:: Aim of the task ::
A bare number is the expected answer: the count of lines in the data holding "link".

:: Available records ::
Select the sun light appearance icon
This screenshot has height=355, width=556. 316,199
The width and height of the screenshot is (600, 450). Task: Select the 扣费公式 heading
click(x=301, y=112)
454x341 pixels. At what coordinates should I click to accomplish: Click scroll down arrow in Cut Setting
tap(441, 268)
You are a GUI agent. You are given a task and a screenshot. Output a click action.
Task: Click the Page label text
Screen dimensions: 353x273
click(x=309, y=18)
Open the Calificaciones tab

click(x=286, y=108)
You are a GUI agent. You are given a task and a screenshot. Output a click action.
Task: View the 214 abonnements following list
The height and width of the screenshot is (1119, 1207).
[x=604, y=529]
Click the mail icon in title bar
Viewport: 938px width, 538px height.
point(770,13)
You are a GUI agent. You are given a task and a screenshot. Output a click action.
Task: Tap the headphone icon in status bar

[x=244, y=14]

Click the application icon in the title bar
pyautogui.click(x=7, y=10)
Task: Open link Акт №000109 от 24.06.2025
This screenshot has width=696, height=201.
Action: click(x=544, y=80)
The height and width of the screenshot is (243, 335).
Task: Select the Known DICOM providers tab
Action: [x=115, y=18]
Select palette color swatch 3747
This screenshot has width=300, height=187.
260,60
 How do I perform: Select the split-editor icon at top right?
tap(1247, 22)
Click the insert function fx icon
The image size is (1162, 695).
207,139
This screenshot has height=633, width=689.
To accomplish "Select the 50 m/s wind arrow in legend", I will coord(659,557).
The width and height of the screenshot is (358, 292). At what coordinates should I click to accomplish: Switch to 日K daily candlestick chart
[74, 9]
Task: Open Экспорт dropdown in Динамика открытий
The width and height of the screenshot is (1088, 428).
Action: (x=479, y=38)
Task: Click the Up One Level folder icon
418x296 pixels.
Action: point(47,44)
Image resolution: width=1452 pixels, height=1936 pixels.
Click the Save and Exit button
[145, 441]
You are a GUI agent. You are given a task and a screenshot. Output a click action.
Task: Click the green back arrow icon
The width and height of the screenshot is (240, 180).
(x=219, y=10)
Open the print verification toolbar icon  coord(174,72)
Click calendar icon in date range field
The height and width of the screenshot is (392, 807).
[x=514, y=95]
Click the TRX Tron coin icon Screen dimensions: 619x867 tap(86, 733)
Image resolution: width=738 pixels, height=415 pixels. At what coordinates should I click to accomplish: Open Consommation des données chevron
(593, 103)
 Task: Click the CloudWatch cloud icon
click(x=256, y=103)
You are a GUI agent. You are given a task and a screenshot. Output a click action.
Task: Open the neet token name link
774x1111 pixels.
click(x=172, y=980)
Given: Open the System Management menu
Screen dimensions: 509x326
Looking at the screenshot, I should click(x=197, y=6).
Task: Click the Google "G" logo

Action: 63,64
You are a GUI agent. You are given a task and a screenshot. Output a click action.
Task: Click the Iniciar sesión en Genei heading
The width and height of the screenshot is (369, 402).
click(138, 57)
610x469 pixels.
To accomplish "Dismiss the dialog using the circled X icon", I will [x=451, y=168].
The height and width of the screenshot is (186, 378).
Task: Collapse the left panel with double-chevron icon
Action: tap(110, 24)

:: Exercise response ::
2